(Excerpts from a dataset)

BEGIN

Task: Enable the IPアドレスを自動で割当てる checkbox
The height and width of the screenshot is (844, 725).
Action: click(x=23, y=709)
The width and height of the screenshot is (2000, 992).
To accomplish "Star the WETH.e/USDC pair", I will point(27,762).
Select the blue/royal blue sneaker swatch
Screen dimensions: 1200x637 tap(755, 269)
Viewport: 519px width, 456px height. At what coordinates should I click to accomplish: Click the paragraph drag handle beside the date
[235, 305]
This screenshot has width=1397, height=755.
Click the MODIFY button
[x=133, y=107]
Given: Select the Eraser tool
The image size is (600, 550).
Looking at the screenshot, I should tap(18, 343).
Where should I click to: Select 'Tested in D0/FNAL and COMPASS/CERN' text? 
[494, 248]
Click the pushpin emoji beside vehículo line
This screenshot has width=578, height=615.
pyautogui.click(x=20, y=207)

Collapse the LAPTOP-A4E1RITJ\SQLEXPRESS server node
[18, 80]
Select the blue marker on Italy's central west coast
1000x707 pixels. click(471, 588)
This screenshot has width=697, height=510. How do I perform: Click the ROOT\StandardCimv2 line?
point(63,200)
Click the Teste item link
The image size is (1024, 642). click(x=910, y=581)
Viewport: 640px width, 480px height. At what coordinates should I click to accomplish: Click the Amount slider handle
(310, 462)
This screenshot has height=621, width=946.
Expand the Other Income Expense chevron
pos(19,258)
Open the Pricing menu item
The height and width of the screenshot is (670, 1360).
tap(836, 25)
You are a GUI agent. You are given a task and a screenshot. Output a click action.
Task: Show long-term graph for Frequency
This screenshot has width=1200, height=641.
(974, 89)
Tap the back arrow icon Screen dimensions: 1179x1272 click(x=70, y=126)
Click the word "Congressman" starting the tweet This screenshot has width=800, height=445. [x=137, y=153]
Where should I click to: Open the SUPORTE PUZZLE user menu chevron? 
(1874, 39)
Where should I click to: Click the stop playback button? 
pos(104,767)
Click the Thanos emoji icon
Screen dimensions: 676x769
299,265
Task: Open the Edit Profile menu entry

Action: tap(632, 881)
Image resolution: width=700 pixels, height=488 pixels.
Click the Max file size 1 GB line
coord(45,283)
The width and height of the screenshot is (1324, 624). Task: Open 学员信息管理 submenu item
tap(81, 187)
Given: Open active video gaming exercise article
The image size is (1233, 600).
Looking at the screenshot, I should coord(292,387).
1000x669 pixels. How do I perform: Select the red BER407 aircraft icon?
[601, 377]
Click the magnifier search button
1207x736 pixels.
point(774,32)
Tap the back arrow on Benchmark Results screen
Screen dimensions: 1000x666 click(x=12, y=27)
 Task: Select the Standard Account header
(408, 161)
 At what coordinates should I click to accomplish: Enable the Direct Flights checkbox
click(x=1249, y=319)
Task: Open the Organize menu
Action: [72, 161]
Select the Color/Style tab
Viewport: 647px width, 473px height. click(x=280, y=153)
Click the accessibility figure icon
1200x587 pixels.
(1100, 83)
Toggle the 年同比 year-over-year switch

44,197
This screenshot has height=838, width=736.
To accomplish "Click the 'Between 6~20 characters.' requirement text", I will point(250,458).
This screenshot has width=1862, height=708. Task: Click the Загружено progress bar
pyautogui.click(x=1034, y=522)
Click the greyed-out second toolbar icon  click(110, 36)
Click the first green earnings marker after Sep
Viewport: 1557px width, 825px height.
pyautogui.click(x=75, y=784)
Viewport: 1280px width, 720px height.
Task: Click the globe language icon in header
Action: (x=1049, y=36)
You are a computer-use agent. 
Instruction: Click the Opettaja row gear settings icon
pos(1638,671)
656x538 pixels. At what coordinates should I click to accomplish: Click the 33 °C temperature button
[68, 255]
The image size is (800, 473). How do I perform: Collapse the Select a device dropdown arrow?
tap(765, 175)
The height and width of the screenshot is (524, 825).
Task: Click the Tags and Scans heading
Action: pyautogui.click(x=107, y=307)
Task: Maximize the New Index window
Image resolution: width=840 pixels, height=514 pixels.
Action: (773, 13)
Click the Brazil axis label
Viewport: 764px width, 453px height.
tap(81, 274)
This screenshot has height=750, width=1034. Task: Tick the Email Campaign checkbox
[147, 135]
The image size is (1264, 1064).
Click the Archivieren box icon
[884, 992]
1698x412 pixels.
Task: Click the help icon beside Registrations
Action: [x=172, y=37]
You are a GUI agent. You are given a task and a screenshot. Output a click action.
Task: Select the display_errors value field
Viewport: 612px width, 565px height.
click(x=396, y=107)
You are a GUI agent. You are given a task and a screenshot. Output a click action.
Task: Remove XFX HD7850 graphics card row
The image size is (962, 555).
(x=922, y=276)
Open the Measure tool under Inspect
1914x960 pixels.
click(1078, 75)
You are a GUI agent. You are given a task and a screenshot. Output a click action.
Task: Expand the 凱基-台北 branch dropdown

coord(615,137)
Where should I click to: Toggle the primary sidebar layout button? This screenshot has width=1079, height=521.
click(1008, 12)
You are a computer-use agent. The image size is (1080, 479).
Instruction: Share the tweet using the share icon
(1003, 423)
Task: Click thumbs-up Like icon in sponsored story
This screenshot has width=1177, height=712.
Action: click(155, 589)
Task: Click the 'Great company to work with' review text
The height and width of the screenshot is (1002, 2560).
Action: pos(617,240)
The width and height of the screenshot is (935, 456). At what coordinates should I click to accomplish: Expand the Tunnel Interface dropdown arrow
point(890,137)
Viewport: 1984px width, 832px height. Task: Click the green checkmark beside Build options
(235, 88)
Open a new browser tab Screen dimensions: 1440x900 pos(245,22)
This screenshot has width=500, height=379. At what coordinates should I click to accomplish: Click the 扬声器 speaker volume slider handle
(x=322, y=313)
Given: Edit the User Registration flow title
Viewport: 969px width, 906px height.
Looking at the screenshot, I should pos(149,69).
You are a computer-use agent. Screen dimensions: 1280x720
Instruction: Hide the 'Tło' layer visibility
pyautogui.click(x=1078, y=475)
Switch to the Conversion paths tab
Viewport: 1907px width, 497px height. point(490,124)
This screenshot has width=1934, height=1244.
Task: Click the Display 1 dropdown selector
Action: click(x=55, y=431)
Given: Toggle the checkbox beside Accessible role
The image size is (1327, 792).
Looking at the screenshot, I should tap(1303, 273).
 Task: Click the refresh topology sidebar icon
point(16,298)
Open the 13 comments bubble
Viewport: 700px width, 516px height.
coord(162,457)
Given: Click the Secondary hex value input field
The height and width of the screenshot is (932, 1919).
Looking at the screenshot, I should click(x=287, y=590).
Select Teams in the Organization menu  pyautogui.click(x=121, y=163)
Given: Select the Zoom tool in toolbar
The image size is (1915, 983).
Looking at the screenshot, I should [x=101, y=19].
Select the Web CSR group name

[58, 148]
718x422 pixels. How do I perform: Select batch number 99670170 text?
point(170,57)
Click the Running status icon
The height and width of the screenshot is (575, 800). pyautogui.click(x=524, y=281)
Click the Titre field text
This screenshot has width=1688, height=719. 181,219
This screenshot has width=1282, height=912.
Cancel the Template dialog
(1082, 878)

END

*WORK REQUIRED*.
Print all of the entries exactly, leaving nothing out.

*PROBLEM SOLUTION*.
Task: Enable the IPアドレスを自動で割当てる checkbox
The height and width of the screenshot is (844, 725).
Action: click(x=23, y=709)
The width and height of the screenshot is (2000, 992).
To accomplish "Star the WETH.e/USDC pair", I will point(27,762).
Select the blue/royal blue sneaker swatch
Screen dimensions: 1200x637 tap(755, 269)
Viewport: 519px width, 456px height. At what coordinates should I click to accomplish: Click the paragraph drag handle beside the date
[235, 305]
This screenshot has width=1397, height=755.
Click the MODIFY button
[x=133, y=107]
Given: Select the Eraser tool
The image size is (600, 550).
Looking at the screenshot, I should tap(18, 343).
Where should I click to: Select 'Tested in D0/FNAL and COMPASS/CERN' text? 
[494, 248]
Click the pushpin emoji beside vehículo line
This screenshot has width=578, height=615.
pyautogui.click(x=20, y=207)

Collapse the LAPTOP-A4E1RITJ\SQLEXPRESS server node
[18, 80]
Select the blue marker on Italy's central west coast
1000x707 pixels. click(471, 588)
This screenshot has width=697, height=510. How do I perform: Click the ROOT\StandardCimv2 line?
point(63,200)
Click the Teste item link
The image size is (1024, 642). click(x=910, y=581)
Viewport: 640px width, 480px height. At what coordinates should I click to accomplish: Click the Amount slider handle
(310, 462)
This screenshot has height=621, width=946.
Expand the Other Income Expense chevron
pos(19,258)
Open the Pricing menu item
The height and width of the screenshot is (670, 1360).
tap(836, 25)
You are a GUI agent. You are given a task and a screenshot. Output a click action.
Task: Show long-term graph for Frequency
This screenshot has width=1200, height=641.
(974, 89)
Tap the back arrow icon Screen dimensions: 1179x1272 click(x=70, y=126)
Click the word "Congressman" starting the tweet This screenshot has width=800, height=445. [x=137, y=153]
Where should I click to: Open the SUPORTE PUZZLE user menu chevron? 
(1874, 39)
Where should I click to: Click the stop playback button? 
pos(104,767)
Click the Thanos emoji icon
Screen dimensions: 676x769
299,265
Task: Open the Edit Profile menu entry

Action: tap(632, 881)
Image resolution: width=700 pixels, height=488 pixels.
Click the Max file size 1 GB line
coord(45,283)
The width and height of the screenshot is (1324, 624). Task: Open 学员信息管理 submenu item
tap(81, 187)
Given: Open active video gaming exercise article
The image size is (1233, 600).
Looking at the screenshot, I should coord(292,387).
1000x669 pixels. How do I perform: Select the red BER407 aircraft icon?
[601, 377]
Click the magnifier search button
1207x736 pixels.
point(774,32)
Tap the back arrow on Benchmark Results screen
Screen dimensions: 1000x666 click(x=12, y=27)
 Task: Select the Standard Account header
(408, 161)
 At what coordinates should I click to accomplish: Enable the Direct Flights checkbox
click(x=1249, y=319)
Task: Open the Organize menu
Action: [72, 161]
Select the Color/Style tab
Viewport: 647px width, 473px height. click(x=280, y=153)
Click the accessibility figure icon
1200x587 pixels.
(1100, 83)
Toggle the 年同比 year-over-year switch

44,197
This screenshot has height=838, width=736.
To accomplish "Click the 'Between 6~20 characters.' requirement text", I will point(250,458).
This screenshot has width=1862, height=708. Task: Click the Загружено progress bar
pyautogui.click(x=1034, y=522)
Click the greyed-out second toolbar icon  click(110, 36)
Click the first green earnings marker after Sep
Viewport: 1557px width, 825px height.
pyautogui.click(x=75, y=784)
Viewport: 1280px width, 720px height.
Task: Click the globe language icon in header
Action: (x=1049, y=36)
You are a computer-use agent. 
Instruction: Click the Opettaja row gear settings icon
pos(1638,671)
656x538 pixels. At what coordinates should I click to accomplish: Click the 33 °C temperature button
[68, 255]
The image size is (800, 473). How do I perform: Collapse the Select a device dropdown arrow?
tap(765, 175)
The height and width of the screenshot is (524, 825).
Task: Click the Tags and Scans heading
Action: pyautogui.click(x=107, y=307)
Task: Maximize the New Index window
Image resolution: width=840 pixels, height=514 pixels.
Action: (773, 13)
Click the Brazil axis label
Viewport: 764px width, 453px height.
tap(81, 274)
This screenshot has height=750, width=1034. Task: Tick the Email Campaign checkbox
[147, 135]
The image size is (1264, 1064).
Click the Archivieren box icon
[884, 992]
1698x412 pixels.
Task: Click the help icon beside Registrations
Action: [x=172, y=37]
You are a GUI agent. You are given a task and a screenshot. Output a click action.
Task: Select the display_errors value field
Viewport: 612px width, 565px height.
click(x=396, y=107)
You are a GUI agent. You are given a task and a screenshot. Output a click action.
Task: Remove XFX HD7850 graphics card row
The image size is (962, 555).
(x=922, y=276)
Open the Measure tool under Inspect
1914x960 pixels.
click(1078, 75)
You are a GUI agent. You are given a task and a screenshot. Output a click action.
Task: Expand the 凱基-台北 branch dropdown

coord(615,137)
Where should I click to: Toggle the primary sidebar layout button? This screenshot has width=1079, height=521.
click(1008, 12)
You are a computer-use agent. The image size is (1080, 479).
Instruction: Share the tweet using the share icon
(1003, 423)
Task: Click thumbs-up Like icon in sponsored story
This screenshot has width=1177, height=712.
Action: click(155, 589)
Task: Click the 'Great company to work with' review text
The height and width of the screenshot is (1002, 2560).
Action: pos(617,240)
The width and height of the screenshot is (935, 456). At what coordinates should I click to accomplish: Expand the Tunnel Interface dropdown arrow
point(890,137)
Viewport: 1984px width, 832px height. Task: Click the green checkmark beside Build options
(235, 88)
Open a new browser tab Screen dimensions: 1440x900 pos(245,22)
This screenshot has width=500, height=379. At what coordinates should I click to accomplish: Click the 扬声器 speaker volume slider handle
(x=322, y=313)
Given: Edit the User Registration flow title
Viewport: 969px width, 906px height.
Looking at the screenshot, I should pos(149,69).
You are a computer-use agent. Screen dimensions: 1280x720
Instruction: Hide the 'Tło' layer visibility
pyautogui.click(x=1078, y=475)
Switch to the Conversion paths tab
Viewport: 1907px width, 497px height. point(490,124)
This screenshot has width=1934, height=1244.
Task: Click the Display 1 dropdown selector
Action: click(x=55, y=431)
Given: Toggle the checkbox beside Accessible role
The image size is (1327, 792).
Looking at the screenshot, I should tap(1303, 273).
 Task: Click the refresh topology sidebar icon
point(16,298)
Open the 13 comments bubble
Viewport: 700px width, 516px height.
coord(162,457)
Given: Click the Secondary hex value input field
The height and width of the screenshot is (932, 1919).
Looking at the screenshot, I should click(x=287, y=590).
Select Teams in the Organization menu  pyautogui.click(x=121, y=163)
Given: Select the Zoom tool in toolbar
The image size is (1915, 983).
Looking at the screenshot, I should [x=101, y=19].
Select the Web CSR group name

[58, 148]
718x422 pixels. How do I perform: Select batch number 99670170 text?
point(170,57)
Click the Running status icon
The height and width of the screenshot is (575, 800). pyautogui.click(x=524, y=281)
Click the Titre field text
This screenshot has width=1688, height=719. 181,219
This screenshot has width=1282, height=912.
Cancel the Template dialog
(1082, 878)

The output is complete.